The party gained another seat in the 1925 election, and a third seat in the 1929 election. It retained three seats in the 1933 election, but lost a seat in the 1937 election, in which the ARP led by prime minister Hendrikus Colijn performed particularly well. During World War II, Kersten cooperated with the German occupiers to allow his paper, the Banier, to be printed. He also condemned the Dutch Resistance, saying the German invasion was divine retribution for desecrating the Lord's Day. After the war, he was branded a collaborator and permanently stripped of his seat in the House of Representatives.

1945–present

Kersten was succeeded by , under whose leadership the SGP was very stable, continually getting 2% of votes. In the 1956 election, the SGP profited from the enlargement of Parliament, and entered the Senate for the first time. It lost that seat in 1960, but regained it in 1971. In 1961 Zandt died and was succeeded by , a chemist. After ten years he stood down in favour of Reverend Hette Abma, who also stepped down after ten years, in favour of Henk van Rossum, a civil engineer.
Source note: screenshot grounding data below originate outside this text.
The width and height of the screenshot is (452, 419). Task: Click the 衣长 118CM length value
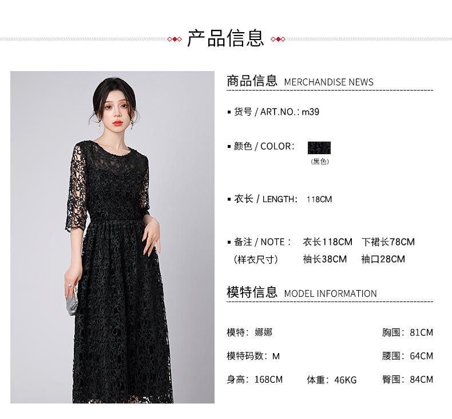319,199

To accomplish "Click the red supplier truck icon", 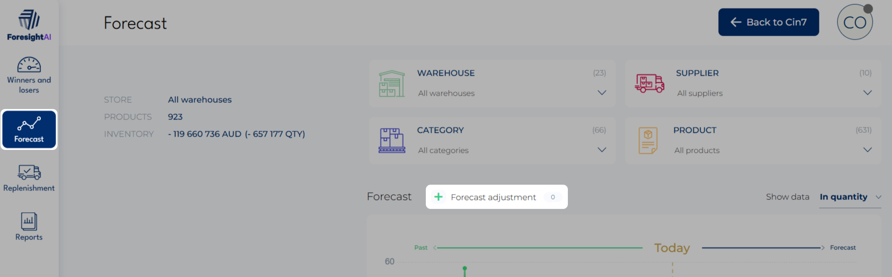I will (x=649, y=83).
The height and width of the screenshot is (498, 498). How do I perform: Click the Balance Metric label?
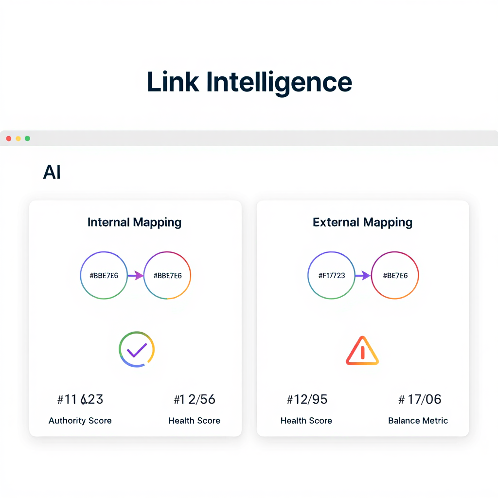(418, 421)
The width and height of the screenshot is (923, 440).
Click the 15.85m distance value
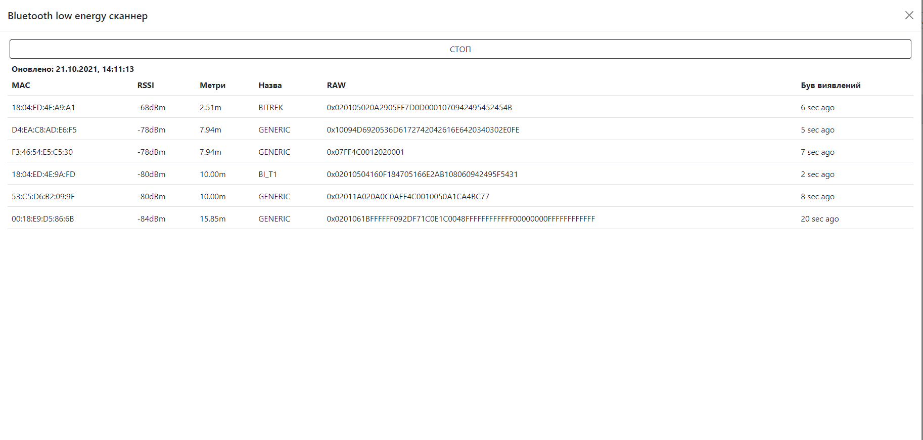[212, 218]
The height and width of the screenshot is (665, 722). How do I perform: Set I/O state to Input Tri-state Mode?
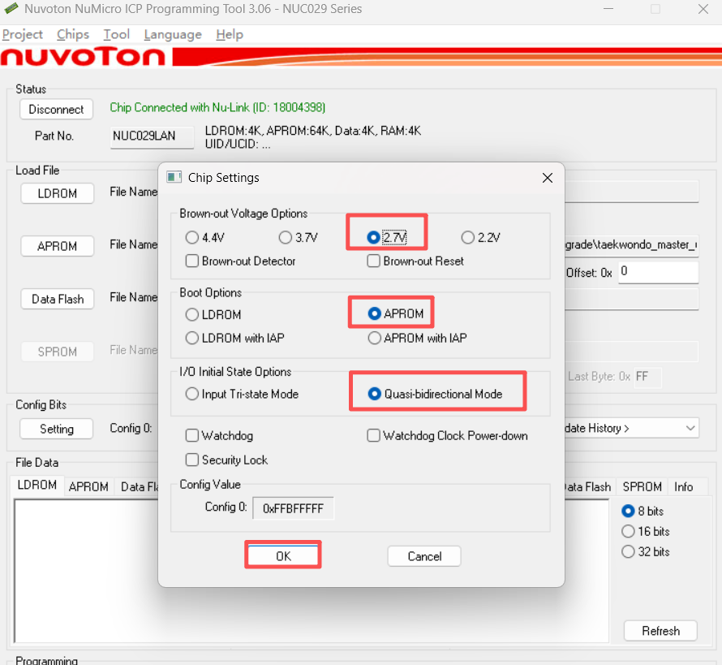[x=192, y=394]
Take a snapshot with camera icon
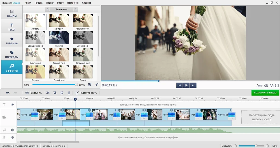Viewport: 280px width, 148px height. (271, 85)
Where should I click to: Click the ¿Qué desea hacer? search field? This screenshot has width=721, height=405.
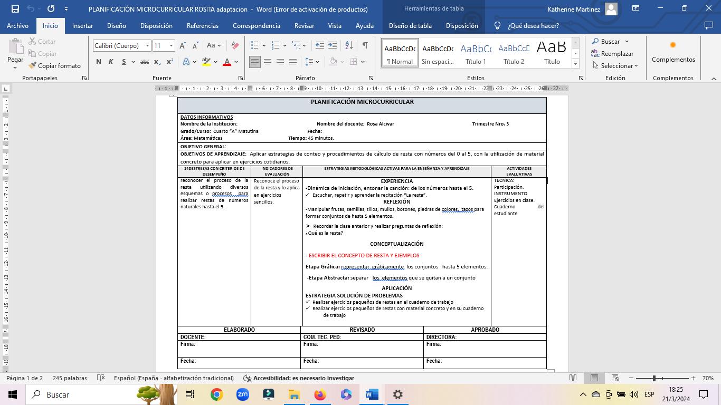click(533, 25)
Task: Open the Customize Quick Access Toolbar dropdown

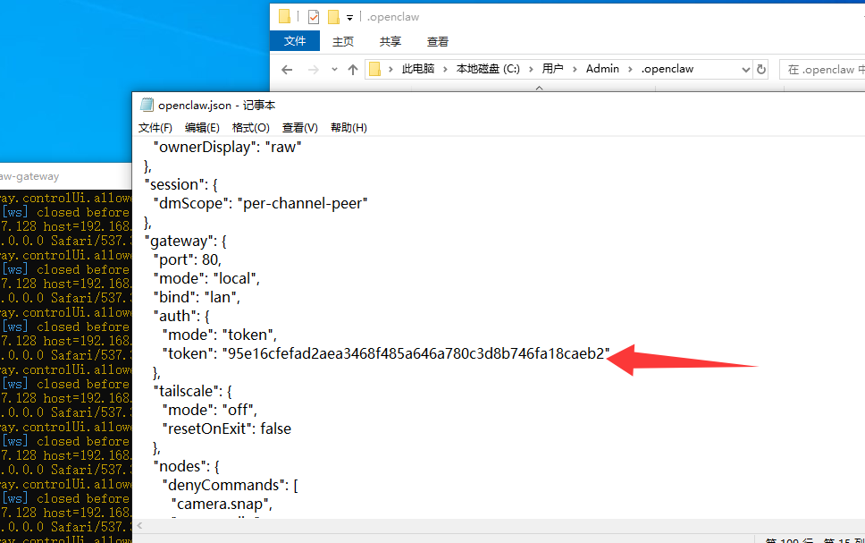Action: pos(350,17)
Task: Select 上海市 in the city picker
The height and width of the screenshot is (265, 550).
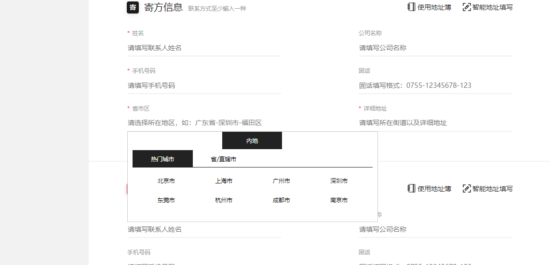Action: [224, 181]
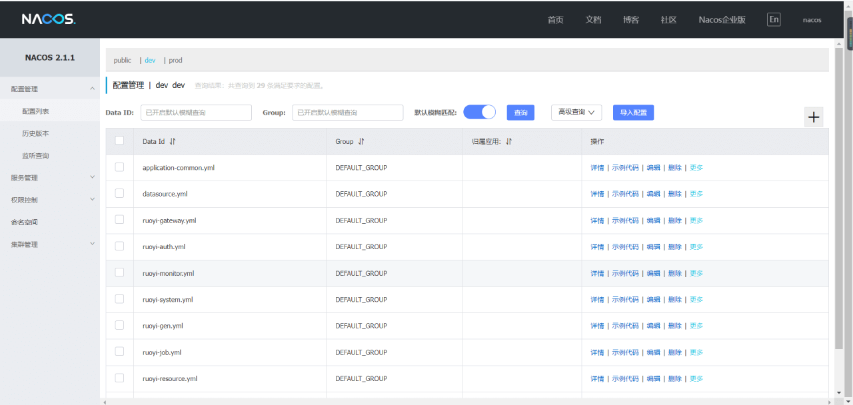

In the 1984 European Parliament election, the SGP joined the two other orthodox Protestant parties (the Reformatory Political Federation (RPF) and the Reformed Political League (GPV)). They won one seat in the European Parliament, which was taken by SGP member Leen van der Waal, a mechanical engineer. In 1986, Van Rossum was succeeded by Bas van der Vlies, who led the party till March 2010, when he was succeeded by Kees van der Staaij. In the 1994 election the party lost one seat in the House, regained it in 1998, and lost it again in 2002. After the general election of 2003, the Christian Democratic Appeal (CDA) and the People's Party for Freedom and Democracy (VVD) held talks with the SGP — the first time in memory that the SGP was seriously considered as a possible coalition partner. Ultimately, the Democrats 66 joined the second Balkenende cabinet instead of the SGP, mostly because of the ideological differences between VVD and SGP.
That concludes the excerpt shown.